Something different is happening with the idea of ‘the narrator’ in Outline. By scarcely defining her narrator–it is jarring three-quarters of the way into the story when we learn the narrator’s name–Cusk leaves a reader with only the scantiest idea of whose eyes we are observing from. Without a typical character-narrator– a propelling force–without an identity to assume, Cusk makes the form take on the steering of its own discourse. Occasionally it teeters under the weight of its own structure, but Outline is nevertheless one of the most fascinating novels I’ve read in years.
Cusk opens up all sorts of ideas about how we define ourselves in telling another of our experience, of the trauma of our lives. She writes, “Yet there was something worse than forgetting, which was misrepresentation, bias, the selective presentation of events . . .” That may be true, yet how do we step outside ourselves sufficiently to rise above our partisan and polemical perspectives?

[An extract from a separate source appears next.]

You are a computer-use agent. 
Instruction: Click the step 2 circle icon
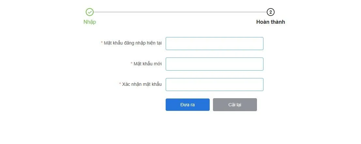click(270, 12)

This seems at the heart of what Cusk is addressing, especially as she has said elsewhere, “Autobiography is increasingly the only form in all the arts.”
The quest to gain enough distance to tell all sides of a story, to hear all sides of a story and not only what we can relate to is perhaps a logical path to follow Cusk’s Aftermath, which felt like an inevitably evasive and one-sided account of her divorce. Though Cusk’s writing suggests movement from character to author-surrogate, Outline adopts a new form to the purely autobiographical Aftermath, which explored similar subjects, though from the obverse side of the mirror. Outline is a more radical innovation using an indefinite voice, deprived of time and purpose. It questions its own being and its way of relating to the world. It will be intriguing to see where Cusk takes this self-exploration in the sequel Transit and the reported last part of the trilogy.